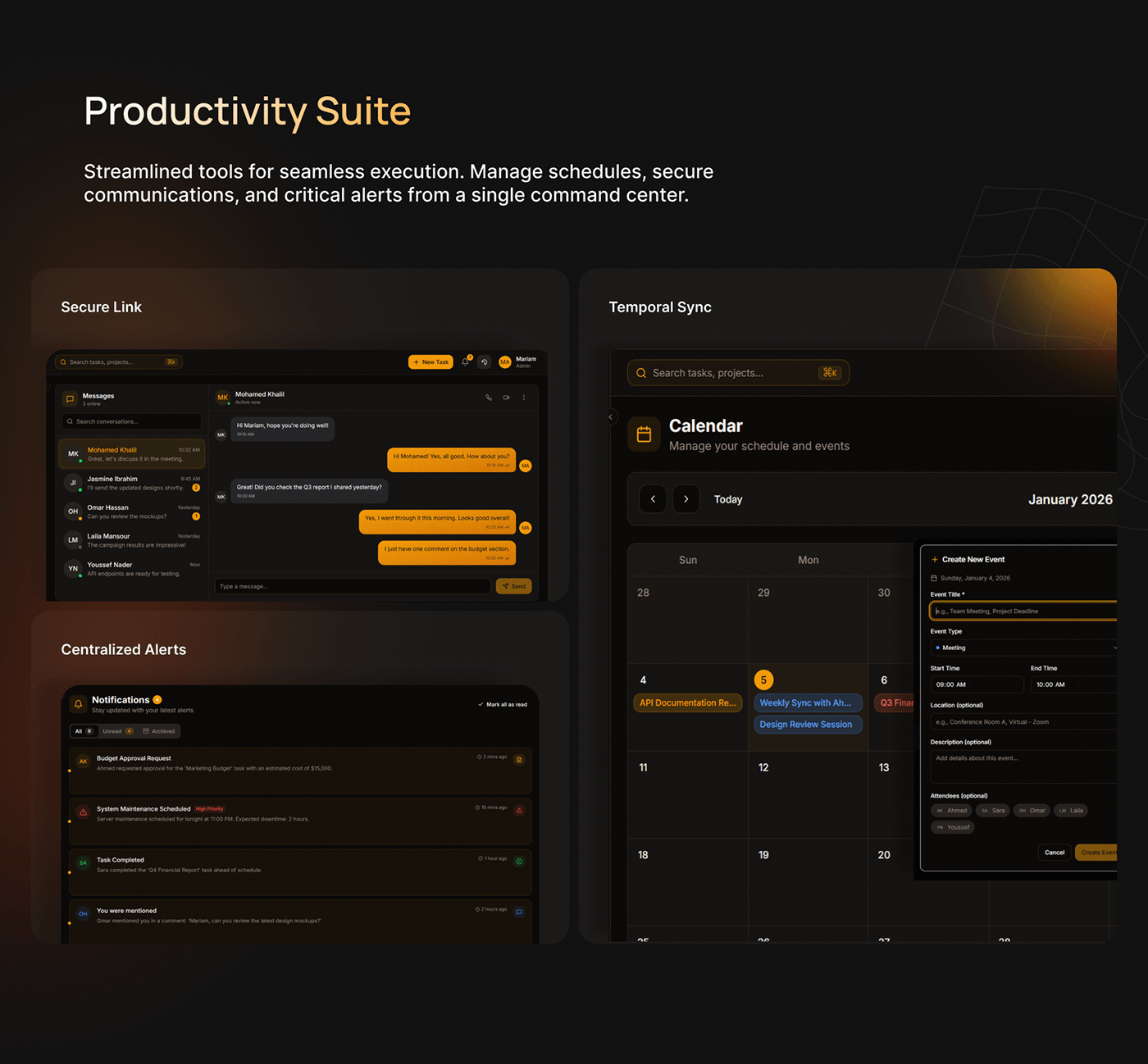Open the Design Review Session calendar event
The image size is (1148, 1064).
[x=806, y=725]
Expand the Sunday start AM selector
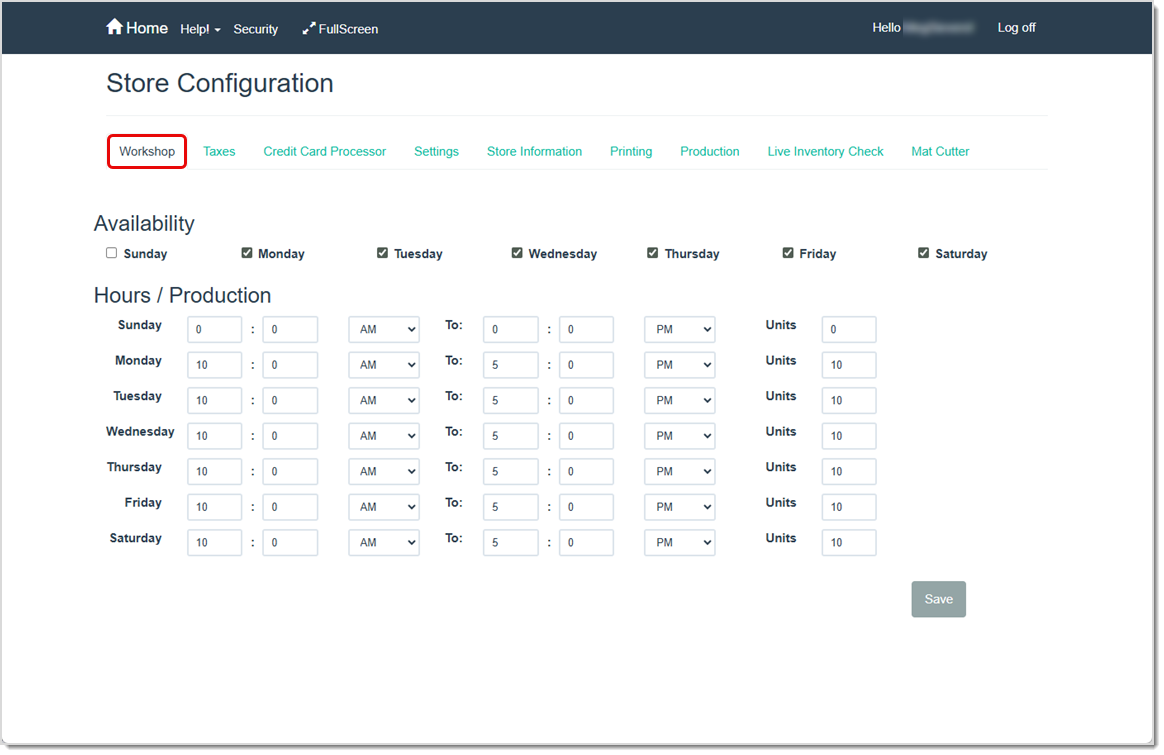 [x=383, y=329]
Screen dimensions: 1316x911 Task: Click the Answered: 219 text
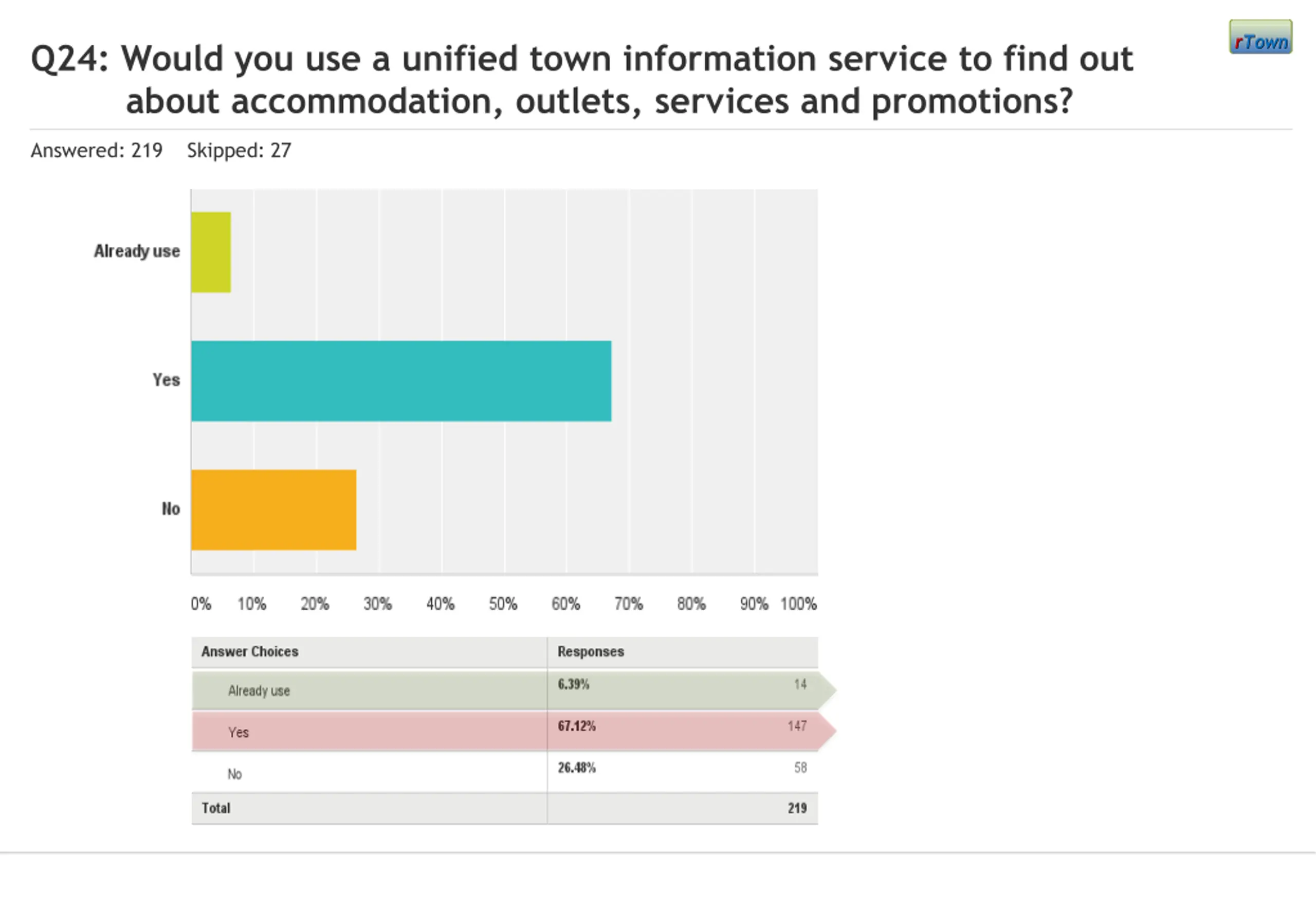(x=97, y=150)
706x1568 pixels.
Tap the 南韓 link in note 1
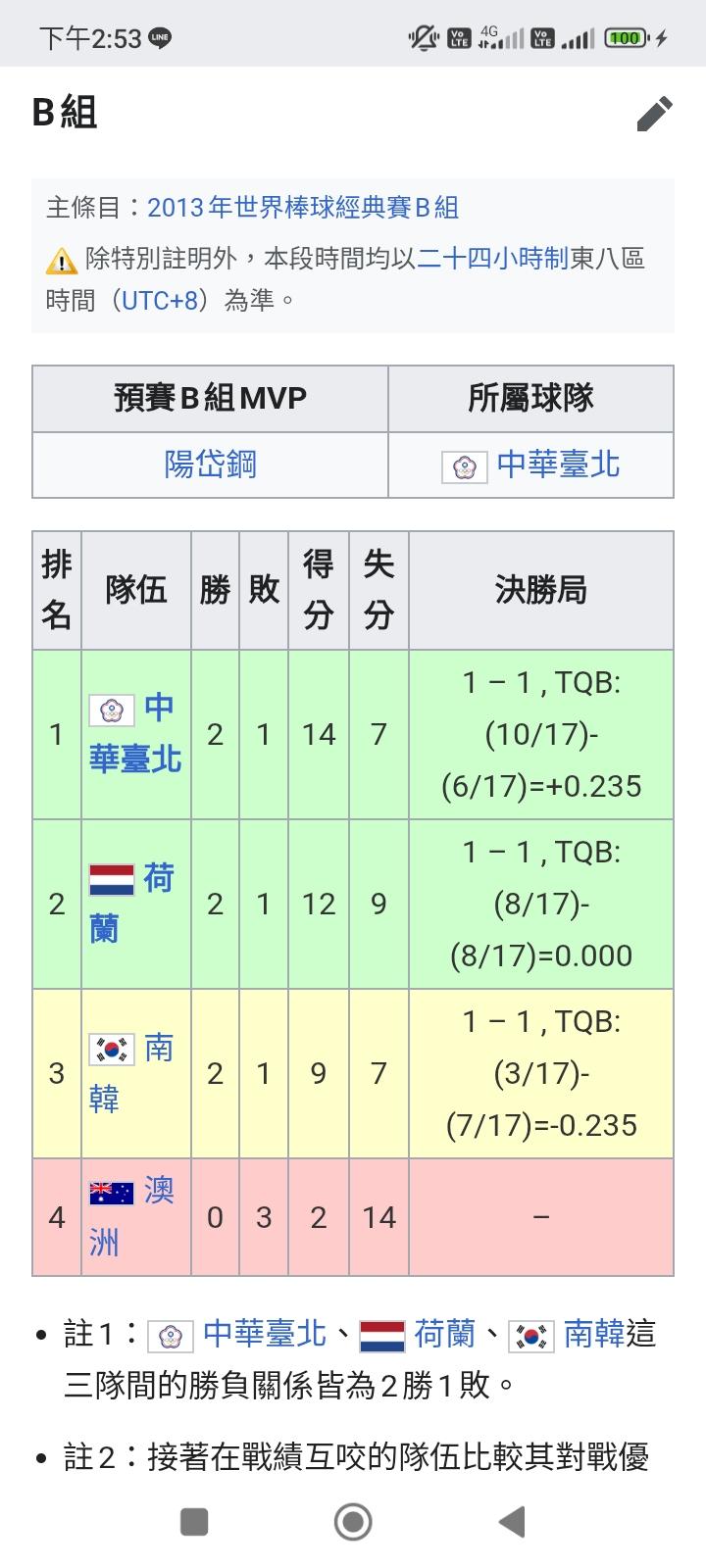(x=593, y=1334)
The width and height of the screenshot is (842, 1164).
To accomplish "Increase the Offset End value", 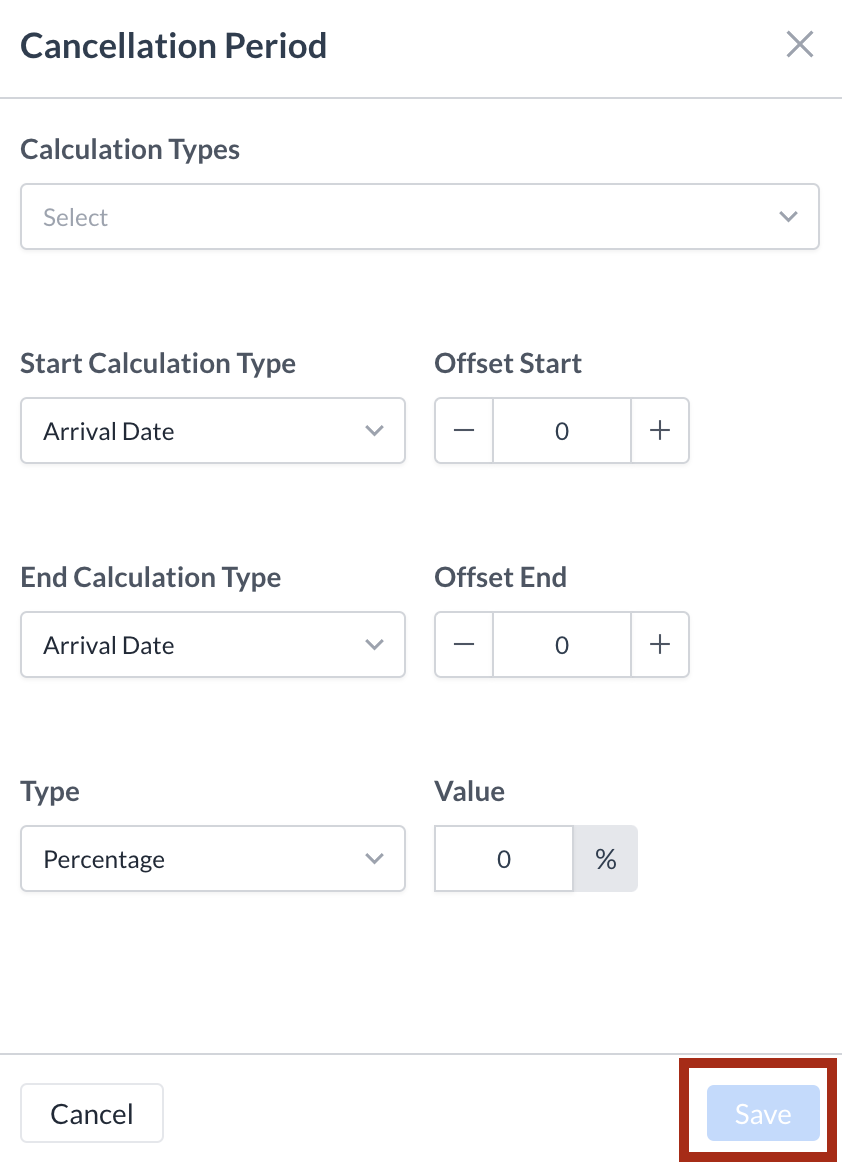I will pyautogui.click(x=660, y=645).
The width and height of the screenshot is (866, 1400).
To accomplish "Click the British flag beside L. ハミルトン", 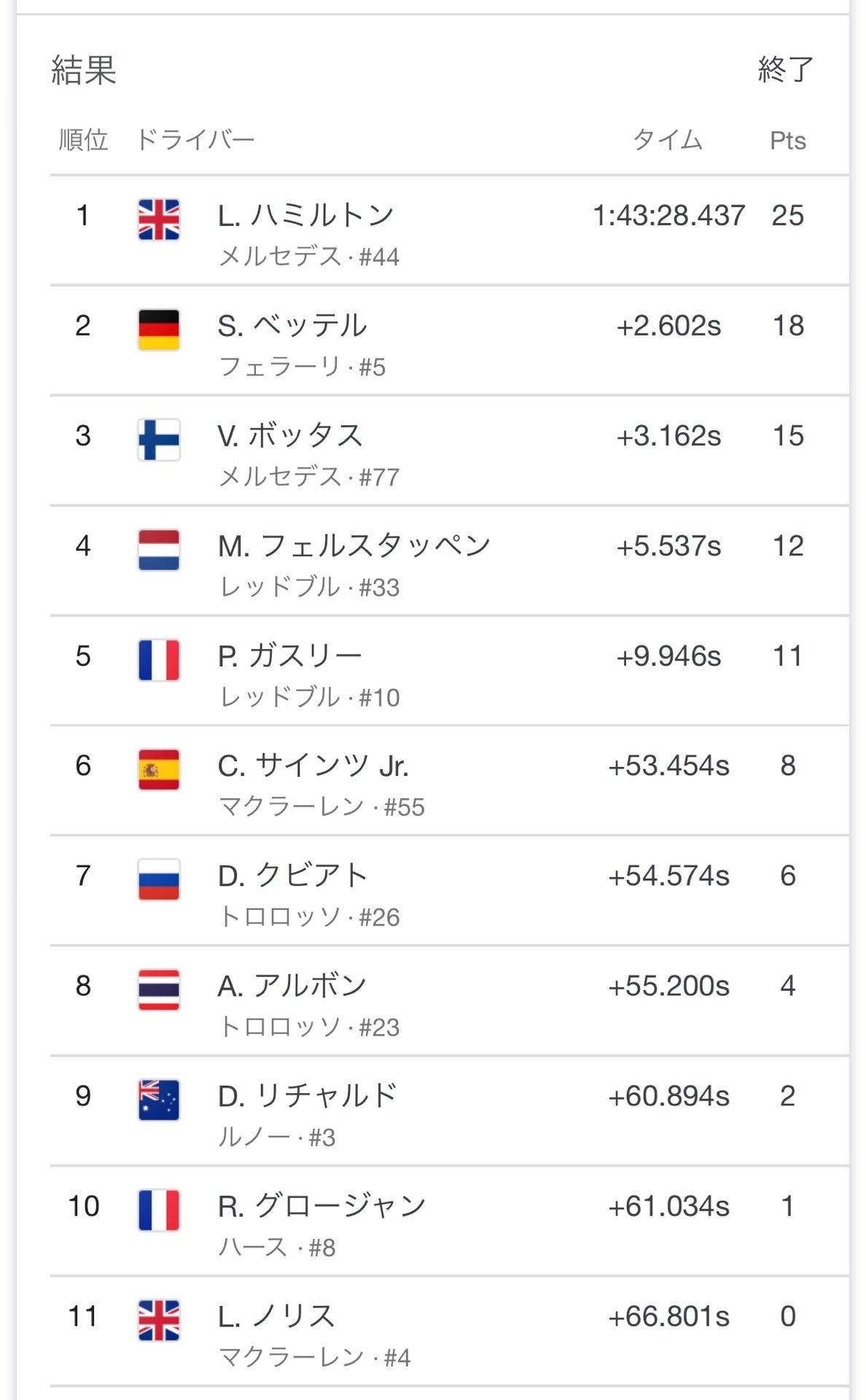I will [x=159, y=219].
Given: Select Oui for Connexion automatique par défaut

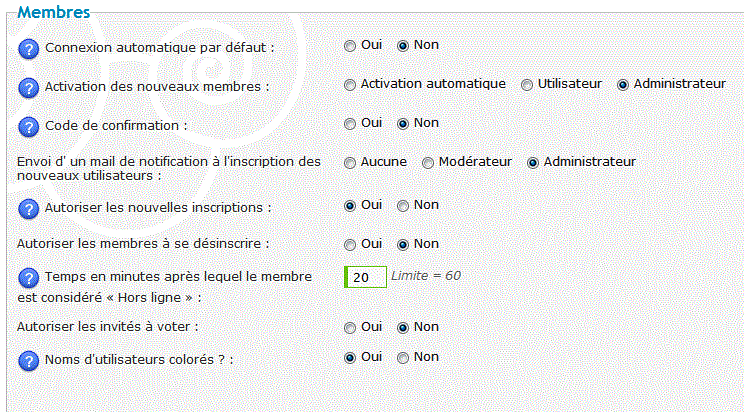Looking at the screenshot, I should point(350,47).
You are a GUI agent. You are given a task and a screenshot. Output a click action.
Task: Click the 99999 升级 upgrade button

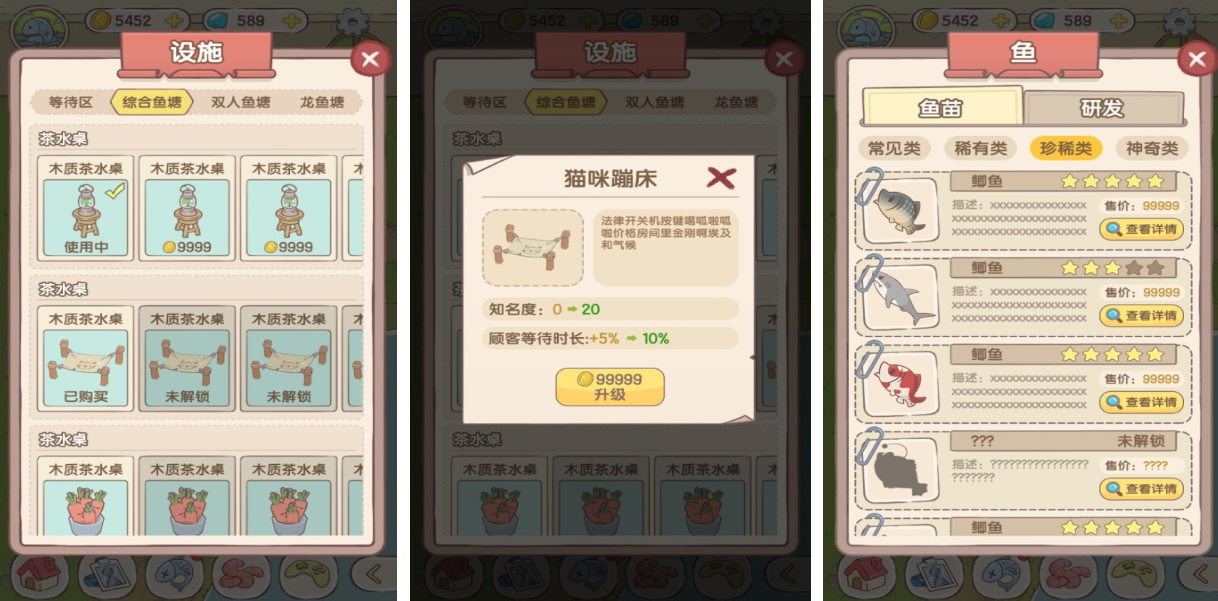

┄┄┄┄┄┄

_Problem details_
What is the number of lines in the data that contain "height"? Write that number and nothing else.

_Exercise solution_
2